[BEGIN PASSAGE TO READ]

Nature of commodity affects elasticity of demand. Necessity products have low elasticity of demand when compared to luxury products. This is related to a customer’s willingness to pay for a certain product at a certain price (Johnson & Myatt 2006). Consumers are more likely to purchase necessity products even when price rises whereas for luxury items is likely to reduce quantity bought as the opportunity cost will rise significantly.
Income proportion of the commodity affects demand elasticity. The income proportion of a product refers to the amount a consumer is willing to spend on a particular product. Commodities that take up a large percentage of a consumer’s total income generally have a high elasticity of demand (Baumol & Blinder 2011). Essentially, the rise in price with no accompanying rise in income results to high elastic demand.

[END PASSAGE TO READ]

== WHAT THIS EXERCISE ASKS ==
(A) In the passage on demand elasticity, what elasticity of demand do commodities that take up a large percentage of a consumer's total income generally have?
(B) Extend the passage on demand elasticity by writing its next part, starting after its final sentence.

[BEGIN DATA EXTRACT]

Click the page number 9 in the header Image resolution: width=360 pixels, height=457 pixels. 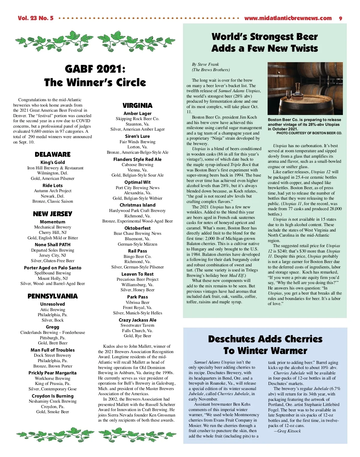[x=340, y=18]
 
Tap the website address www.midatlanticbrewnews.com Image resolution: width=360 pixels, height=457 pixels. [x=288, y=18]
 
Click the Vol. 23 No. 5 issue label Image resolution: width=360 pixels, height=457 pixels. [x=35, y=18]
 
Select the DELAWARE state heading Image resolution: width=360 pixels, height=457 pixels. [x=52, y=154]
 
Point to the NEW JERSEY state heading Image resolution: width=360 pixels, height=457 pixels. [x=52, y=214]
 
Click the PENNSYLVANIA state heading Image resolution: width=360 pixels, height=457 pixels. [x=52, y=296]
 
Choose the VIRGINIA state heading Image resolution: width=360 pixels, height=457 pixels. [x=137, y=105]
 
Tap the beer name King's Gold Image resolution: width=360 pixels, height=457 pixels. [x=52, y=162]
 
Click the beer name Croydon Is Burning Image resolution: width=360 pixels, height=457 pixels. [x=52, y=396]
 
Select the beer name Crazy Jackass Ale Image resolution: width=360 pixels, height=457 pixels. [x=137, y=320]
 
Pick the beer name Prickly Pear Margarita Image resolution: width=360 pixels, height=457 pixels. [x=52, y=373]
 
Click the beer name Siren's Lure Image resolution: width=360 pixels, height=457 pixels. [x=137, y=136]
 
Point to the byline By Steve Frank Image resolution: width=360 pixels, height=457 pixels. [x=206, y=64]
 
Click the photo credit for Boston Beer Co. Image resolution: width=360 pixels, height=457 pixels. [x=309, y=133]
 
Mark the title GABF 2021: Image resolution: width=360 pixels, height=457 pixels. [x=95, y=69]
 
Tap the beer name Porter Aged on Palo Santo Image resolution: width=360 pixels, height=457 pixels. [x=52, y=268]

[END DATA EXTRACT]
[BEGIN DATA EXTRACT]

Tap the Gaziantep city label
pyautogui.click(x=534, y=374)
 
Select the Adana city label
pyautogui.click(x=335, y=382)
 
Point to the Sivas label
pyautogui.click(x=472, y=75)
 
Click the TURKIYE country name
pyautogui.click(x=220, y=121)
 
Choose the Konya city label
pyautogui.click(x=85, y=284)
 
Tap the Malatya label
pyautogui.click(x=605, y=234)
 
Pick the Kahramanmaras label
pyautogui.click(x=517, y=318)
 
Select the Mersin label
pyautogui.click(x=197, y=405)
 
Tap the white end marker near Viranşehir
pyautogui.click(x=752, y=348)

[END DATA EXTRACT]

== ANSWERS FOR THIS EXERCISE ==
(A) A high elasticity of demand.

(B)
Other factors affecting price elasticity of demand include time and price points. The more the time under consideration, the higher the elasticity as in the long-run, elasticity is higher as consumers take the time periods to adapt their behavior in response to price changes. Price points involve a psychological approach that tunes the consumer to perceive price change at a certain level to be more appealing. For instance, reducing price of a product from $3.00 to $2.99 is likely to raise the quantity demanded when compared to a decrease from $2.99 to $2.98.
Reasons and ways advertisers change consumer demand and effects on demand curve
Advertisements are designed to entice and encourage consumers to obtain, or increase the amount of a commodity that they consume by changing behavior. The change in behavior might involve the manner of consuming a product, to convince on superiority of a certain product, and to alert on a change or uniqueness of a product. Essentially, advertisements, by influencing customer’s tastes and preferences aims to shift demand curve to the right or to rotate the curve in a way that reduces price elasticity of demand (Johnson & Myatt 2006). The effect on the demand curve is dependent on the type of advertisement. Johnson and Myatt (2006) argue that hype advertising shifts demand curve whereas informative advertisement rotates the demand curve.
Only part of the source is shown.